Younger, registered voters (50 and younger), turned out at much higher rates when texted when compared to older (51+) groups. There is statistically significant evidence to support this finding when controlling for factors including age, sex, race/ethnicity of the registered voter as well as whether they voted in the general elections of 2016, 2014, and/or 2012.

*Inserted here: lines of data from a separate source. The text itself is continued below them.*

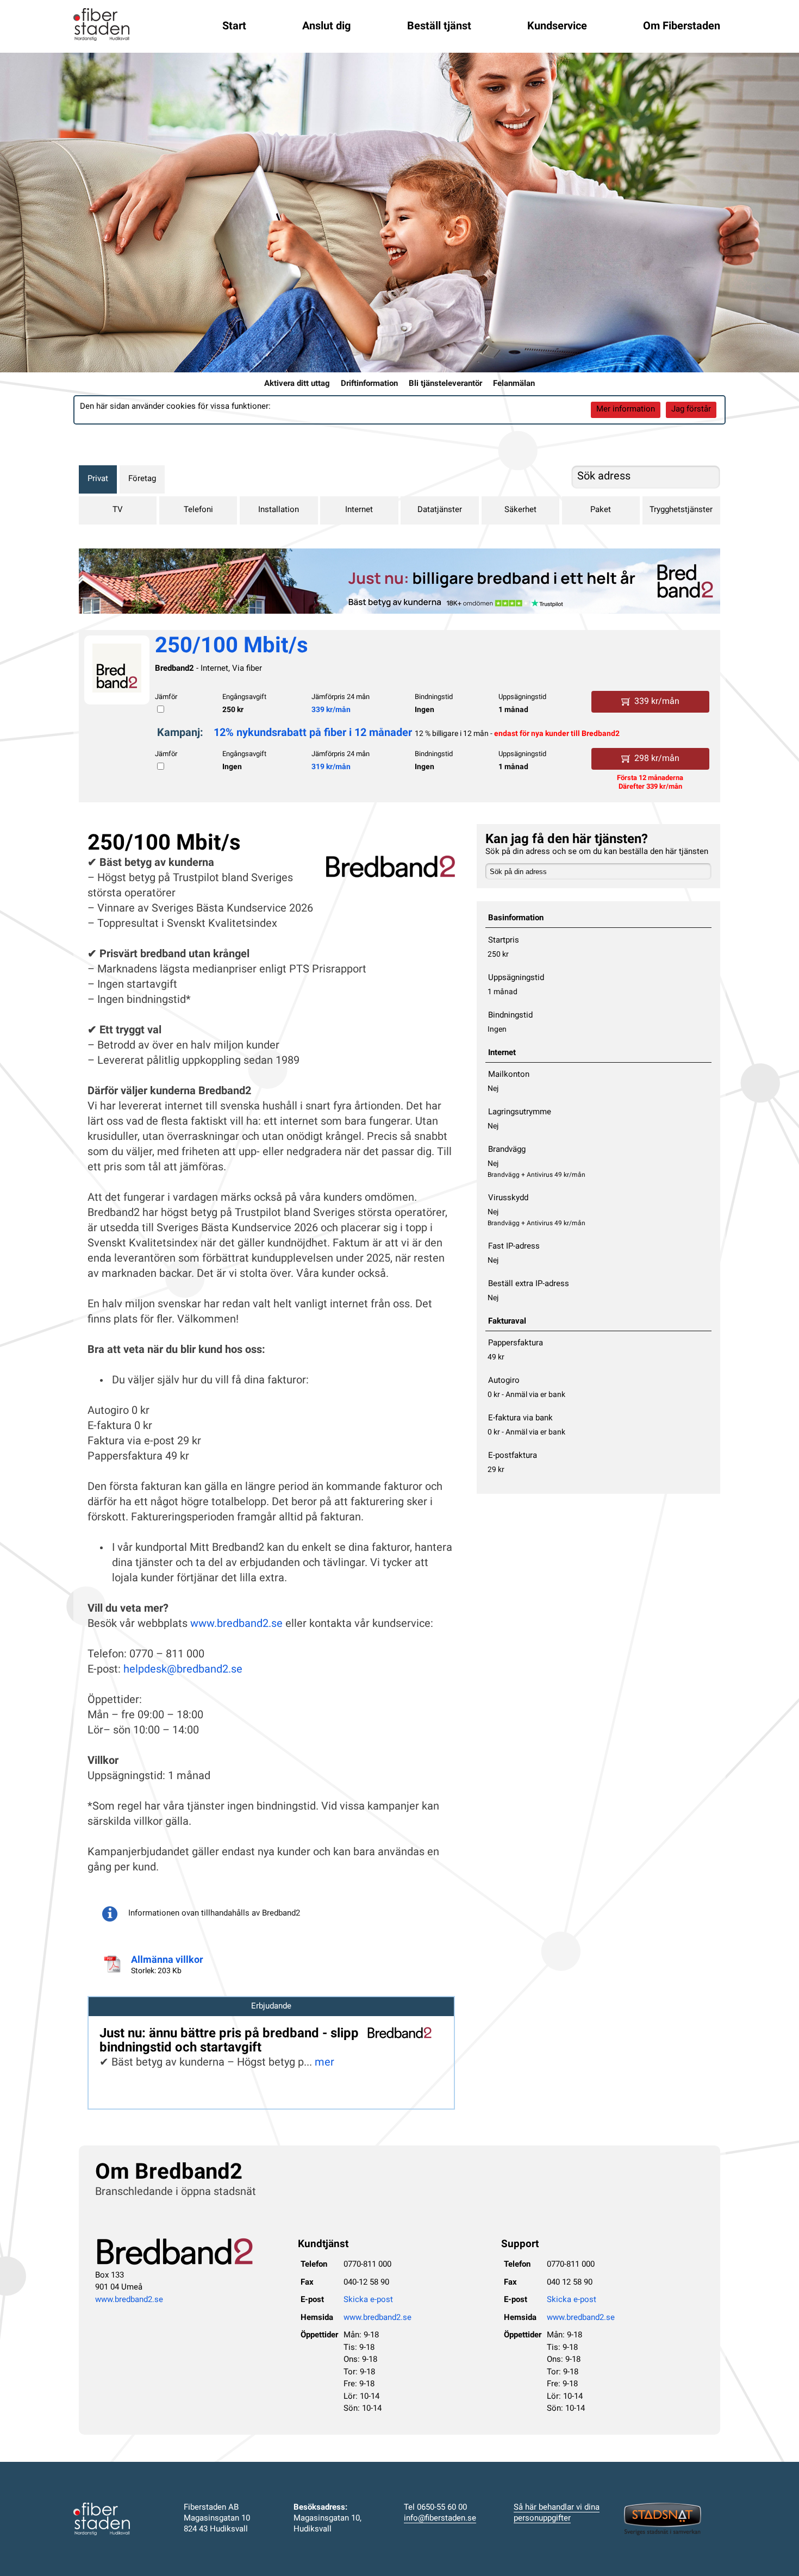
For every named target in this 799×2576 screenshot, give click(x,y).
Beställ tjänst (439, 26)
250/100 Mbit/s (231, 647)
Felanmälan (514, 384)
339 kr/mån (331, 710)
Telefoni (198, 510)
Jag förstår (691, 410)
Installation (278, 510)
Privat (98, 479)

Content matters - especially on the issues
Text messages sent as part of TFC’s 2018 program used two different content approaches: issue-based texts (ex: healthcare, education, environment and voting information such as polling hours and location) or non-issue based texts (ex: only polling station hours and location, event information, etc.). Issue-only texts outperformed non-issue texts in predicting turnout. This holds true when we examine significance across specific variables including an individual’s historical voting patterns, party support, and age. While voters still need basic voting information, our findings suggest personalized, localized and candidate-specific messaging is more effective than stock messaging.
Conversation is critical
As campaigns make their decisions about voter contact method and investments, they are doing so in the dark because voting records are typically not available until after the election. However, leading indicators such as response rate to texts are critical to understand whether and how a texting program is contributing to outcomes. Our analysis found that voting rates are significantly higher among those who responded to texts. While purely correlative, it may be a useful way to predict who will vote and enable campaigns to redirect GOTV resources elsewhere instead of continuing to contact these voters.